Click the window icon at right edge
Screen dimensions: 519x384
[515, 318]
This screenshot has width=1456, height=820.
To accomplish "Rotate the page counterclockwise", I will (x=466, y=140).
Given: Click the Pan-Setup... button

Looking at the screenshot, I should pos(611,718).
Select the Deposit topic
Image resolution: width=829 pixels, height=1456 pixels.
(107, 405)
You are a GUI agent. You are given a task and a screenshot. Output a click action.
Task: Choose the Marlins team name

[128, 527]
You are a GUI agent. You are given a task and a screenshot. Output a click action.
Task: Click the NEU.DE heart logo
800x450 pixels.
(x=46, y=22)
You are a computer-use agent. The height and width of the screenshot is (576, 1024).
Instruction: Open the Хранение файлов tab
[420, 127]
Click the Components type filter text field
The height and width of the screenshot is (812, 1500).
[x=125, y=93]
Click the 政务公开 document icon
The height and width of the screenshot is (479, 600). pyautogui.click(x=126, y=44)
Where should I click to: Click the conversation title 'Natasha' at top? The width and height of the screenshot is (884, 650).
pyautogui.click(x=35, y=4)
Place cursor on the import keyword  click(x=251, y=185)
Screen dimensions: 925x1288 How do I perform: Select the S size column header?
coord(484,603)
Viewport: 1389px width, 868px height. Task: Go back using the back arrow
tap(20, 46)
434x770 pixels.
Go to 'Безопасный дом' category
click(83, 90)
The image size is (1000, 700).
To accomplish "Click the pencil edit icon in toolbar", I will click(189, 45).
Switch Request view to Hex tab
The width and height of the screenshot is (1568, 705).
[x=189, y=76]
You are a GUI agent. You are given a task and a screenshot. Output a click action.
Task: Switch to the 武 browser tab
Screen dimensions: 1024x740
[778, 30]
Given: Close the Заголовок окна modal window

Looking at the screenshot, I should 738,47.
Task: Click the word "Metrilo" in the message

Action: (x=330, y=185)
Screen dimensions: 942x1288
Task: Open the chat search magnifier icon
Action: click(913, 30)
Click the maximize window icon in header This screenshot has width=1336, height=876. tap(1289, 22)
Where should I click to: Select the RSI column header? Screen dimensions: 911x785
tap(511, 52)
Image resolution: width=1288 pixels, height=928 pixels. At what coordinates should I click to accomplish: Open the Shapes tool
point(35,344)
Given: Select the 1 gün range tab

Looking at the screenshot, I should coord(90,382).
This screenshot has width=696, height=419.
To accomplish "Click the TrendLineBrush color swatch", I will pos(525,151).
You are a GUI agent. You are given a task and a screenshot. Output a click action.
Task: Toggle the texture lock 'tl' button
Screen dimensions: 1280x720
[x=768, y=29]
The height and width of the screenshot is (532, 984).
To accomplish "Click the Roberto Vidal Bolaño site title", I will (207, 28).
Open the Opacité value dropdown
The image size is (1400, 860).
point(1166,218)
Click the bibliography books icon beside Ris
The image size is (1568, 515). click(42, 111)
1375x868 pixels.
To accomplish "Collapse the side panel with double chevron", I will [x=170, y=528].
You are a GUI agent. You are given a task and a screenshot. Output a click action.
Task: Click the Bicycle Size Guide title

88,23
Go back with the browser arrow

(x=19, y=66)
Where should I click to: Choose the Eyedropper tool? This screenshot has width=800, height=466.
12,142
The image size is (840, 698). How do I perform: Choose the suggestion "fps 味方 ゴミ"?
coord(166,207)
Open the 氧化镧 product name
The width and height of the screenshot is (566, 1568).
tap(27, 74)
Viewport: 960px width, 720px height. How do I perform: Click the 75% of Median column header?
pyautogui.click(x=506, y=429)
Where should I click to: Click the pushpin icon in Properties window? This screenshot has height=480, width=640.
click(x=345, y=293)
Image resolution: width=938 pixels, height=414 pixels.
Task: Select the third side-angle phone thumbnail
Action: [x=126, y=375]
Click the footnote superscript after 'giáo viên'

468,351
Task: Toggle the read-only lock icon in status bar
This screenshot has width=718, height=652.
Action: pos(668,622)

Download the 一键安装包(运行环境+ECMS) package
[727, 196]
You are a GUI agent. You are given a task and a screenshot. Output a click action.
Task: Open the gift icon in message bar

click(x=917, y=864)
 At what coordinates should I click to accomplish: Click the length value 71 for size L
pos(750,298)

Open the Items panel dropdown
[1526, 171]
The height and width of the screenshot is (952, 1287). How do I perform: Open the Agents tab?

◇ ◇ ◇

▶ [EXERCISE OBJECTIVE]
Copy out all of the data. Keep every word unchanged.

▶ [ANSWER BELOW]
Click the window icon at right edge
Screen dimensions: 519x384
[515, 318]
This screenshot has width=1456, height=820.
To accomplish "Rotate the page counterclockwise", I will (x=466, y=140).
Given: Click the Pan-Setup... button

Looking at the screenshot, I should pos(611,718).
Select the Deposit topic
Image resolution: width=829 pixels, height=1456 pixels.
(107, 405)
You are a GUI agent. You are given a task and a screenshot. Output a click action.
Task: Choose the Marlins team name

[128, 527]
You are a GUI agent. You are given a task and a screenshot. Output a click action.
Task: Click the NEU.DE heart logo
800x450 pixels.
(x=46, y=22)
You are a computer-use agent. The height and width of the screenshot is (576, 1024).
Instruction: Open the Хранение файлов tab
[420, 127]
Click the Components type filter text field
The height and width of the screenshot is (812, 1500).
[x=125, y=93]
Click the 政务公开 document icon
The height and width of the screenshot is (479, 600). pyautogui.click(x=126, y=44)
Where should I click to: Click the conversation title 'Natasha' at top? The width and height of the screenshot is (884, 650).
pyautogui.click(x=35, y=4)
Place cursor on the import keyword  click(x=251, y=185)
Screen dimensions: 925x1288 How do I perform: Select the S size column header?
coord(484,603)
Viewport: 1389px width, 868px height. Task: Go back using the back arrow
tap(20, 46)
434x770 pixels.
Go to 'Безопасный дом' category
click(83, 90)
The image size is (1000, 700).
To accomplish "Click the pencil edit icon in toolbar", I will click(189, 45).
Switch Request view to Hex tab
The width and height of the screenshot is (1568, 705).
[x=189, y=76]
You are a GUI agent. You are given a task and a screenshot. Output a click action.
Task: Switch to the 武 browser tab
Screen dimensions: 1024x740
[778, 30]
Given: Close the Заголовок окна modal window

Looking at the screenshot, I should 738,47.
Task: Click the word "Metrilo" in the message

Action: (x=330, y=185)
Screen dimensions: 942x1288
Task: Open the chat search magnifier icon
Action: click(913, 30)
Click the maximize window icon in header This screenshot has width=1336, height=876. tap(1289, 22)
Where should I click to: Select the RSI column header? Screen dimensions: 911x785
tap(511, 52)
Image resolution: width=1288 pixels, height=928 pixels. At what coordinates should I click to accomplish: Open the Shapes tool
point(35,344)
Given: Select the 1 gün range tab

Looking at the screenshot, I should coord(90,382).
This screenshot has width=696, height=419.
To accomplish "Click the TrendLineBrush color swatch", I will pos(525,151).
You are a GUI agent. You are given a task and a screenshot. Output a click action.
Task: Toggle the texture lock 'tl' button
Screen dimensions: 1280x720
[x=768, y=29]
The height and width of the screenshot is (532, 984).
To accomplish "Click the Roberto Vidal Bolaño site title", I will (207, 28).
Open the Opacité value dropdown
The image size is (1400, 860).
point(1166,218)
Click the bibliography books icon beside Ris
The image size is (1568, 515). click(42, 111)
1375x868 pixels.
To accomplish "Collapse the side panel with double chevron", I will [x=170, y=528].
You are a GUI agent. You are given a task and a screenshot. Output a click action.
Task: Click the Bicycle Size Guide title

88,23
Go back with the browser arrow

(x=19, y=66)
Where should I click to: Choose the Eyedropper tool? This screenshot has width=800, height=466.
12,142
The image size is (840, 698). How do I perform: Choose the suggestion "fps 味方 ゴミ"?
coord(166,207)
Open the 氧化镧 product name
The width and height of the screenshot is (566, 1568).
tap(27, 74)
Viewport: 960px width, 720px height. How do I perform: Click the 75% of Median column header?
pyautogui.click(x=506, y=429)
Where should I click to: Click the pushpin icon in Properties window? This screenshot has height=480, width=640.
click(x=345, y=293)
Image resolution: width=938 pixels, height=414 pixels.
Task: Select the third side-angle phone thumbnail
Action: [x=126, y=375]
Click the footnote superscript after 'giáo viên'

468,351
Task: Toggle the read-only lock icon in status bar
This screenshot has width=718, height=652.
Action: pos(668,622)

Download the 一键安装包(运行环境+ECMS) package
[727, 196]
You are a GUI agent. You are given a task and a screenshot. Output a click action.
Task: Open the gift icon in message bar

click(x=917, y=864)
 At what coordinates should I click to accomplish: Click the length value 71 for size L
pos(750,298)

Open the Items panel dropdown
[1526, 171]
The height and width of the screenshot is (952, 1287). How do I perform: Open the Agents tab?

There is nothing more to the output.